Wylfa Newydd power station impact 'not adequately examined'

Wylfa Newydd Image copyright Horizon
Image caption Construction of Wylfa Newydd would create 9,000 jobs prompting concern about incoming workers

More work is needed to assess the impact a new £12bn nuclear power plant may have on public services in north Wales, Gwynedd Council has warned.

The effect of Wylfa Newydd on transport, housing, the jobs market and schools in the region has not been "adequately examined", officers claim.

However, the council says the project, in neighbouring Anglesey, offers positive economic and social benefits.

If approved, 9,000 construction workers could start arriving on site in 2020.

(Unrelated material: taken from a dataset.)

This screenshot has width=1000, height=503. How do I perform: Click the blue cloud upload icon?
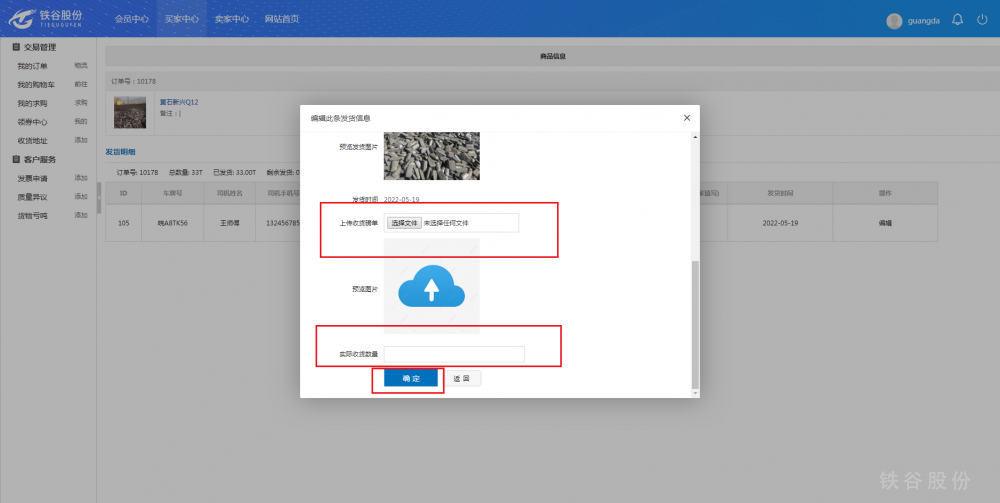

On Tuesday Gwynedd's ruling cabinet will be asked to approve the council's response to the crucial Development Consent Order application, which is being discussed by the Planning Inspectorate for England and Wales.

'Not confident'

The draft response says Gwynedd Council "would like to state support for the principle of the power station as it and its construction has the potential to bring positive economic and social benefits to Anglesey, Gwynedd and the wider area".

It added: "We are not confident that significant issues related to accommodation, transport, skills and employment, the Welsh language and public services have been adequately examined and addressed."

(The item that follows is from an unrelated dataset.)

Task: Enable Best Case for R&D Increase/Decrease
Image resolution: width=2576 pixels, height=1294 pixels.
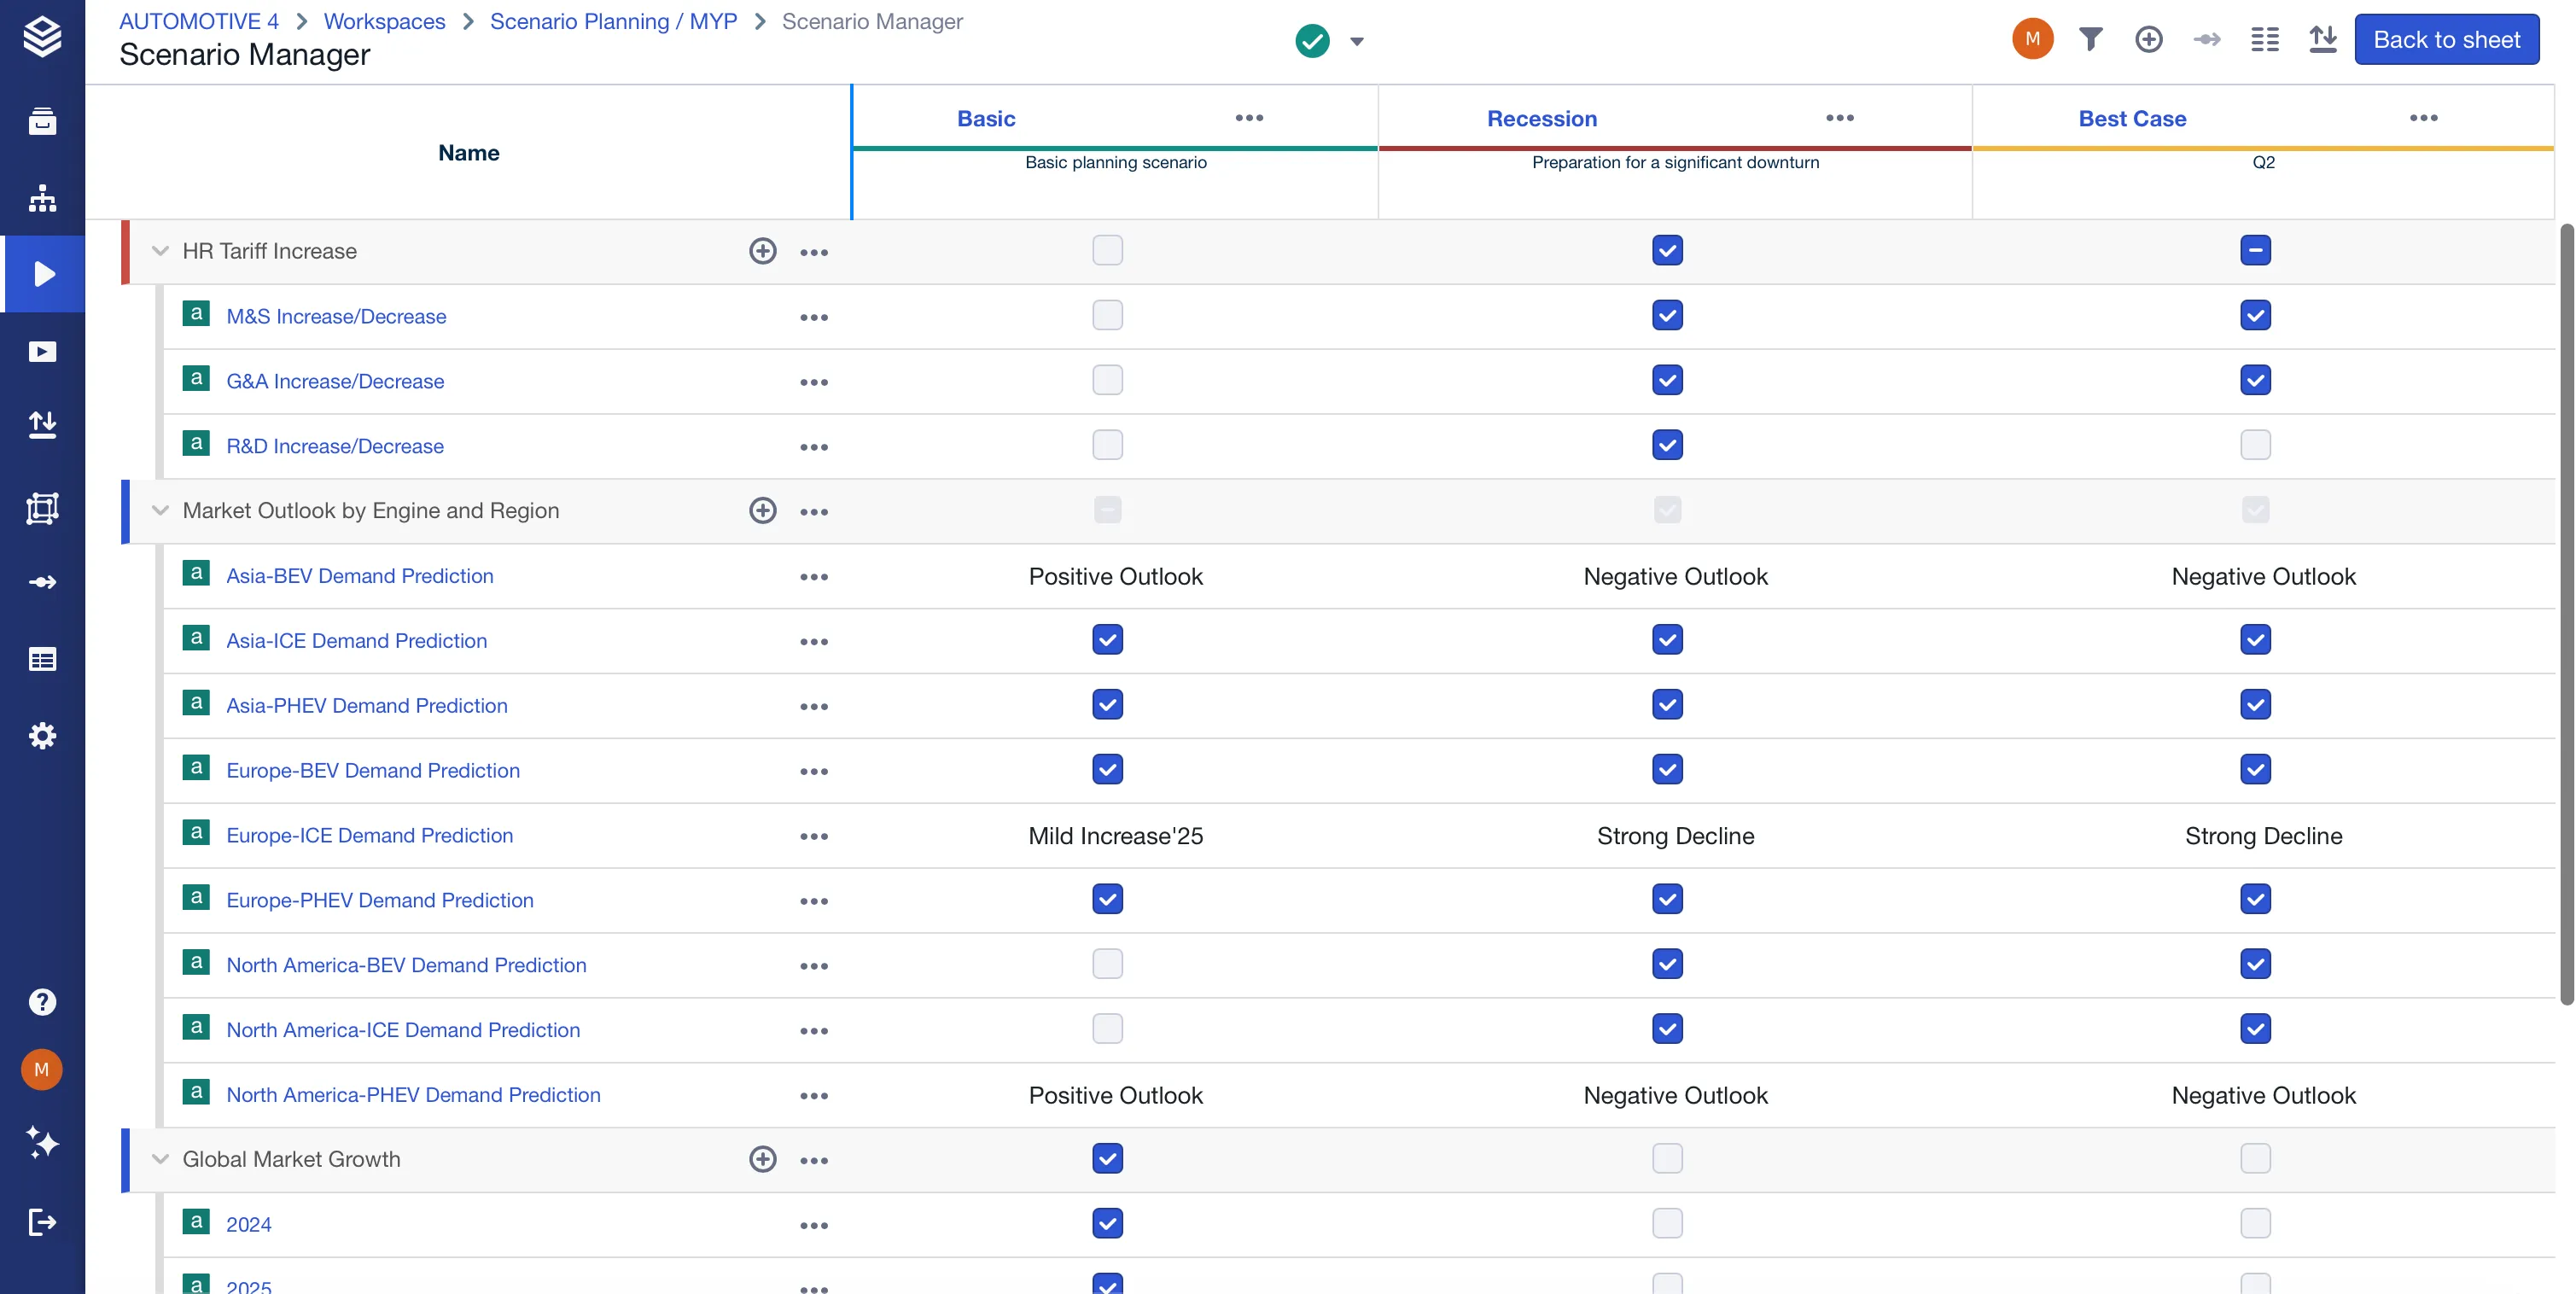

The report comes a week after the care scrutiny committee raised concerns over the potential impact on Gwynedd's private rental market if local people were priced out by better-paid incomers.

Horizon Nuclear Power has stated about 2,000 of the expected 9,000 construction staff will need to rent accommodation, but the company is confident there is sufficient capacity locally, according to the Local Democracy Reporting Service.

However, Gwynedd housing officers have already predicted the project will place more strain on the private rental market.

Fears about pressure on the emergency services are also highlighted, with officers keen to ensure Gwynedd does not suffer if resources are diverted to serve an increased population in Anglesey.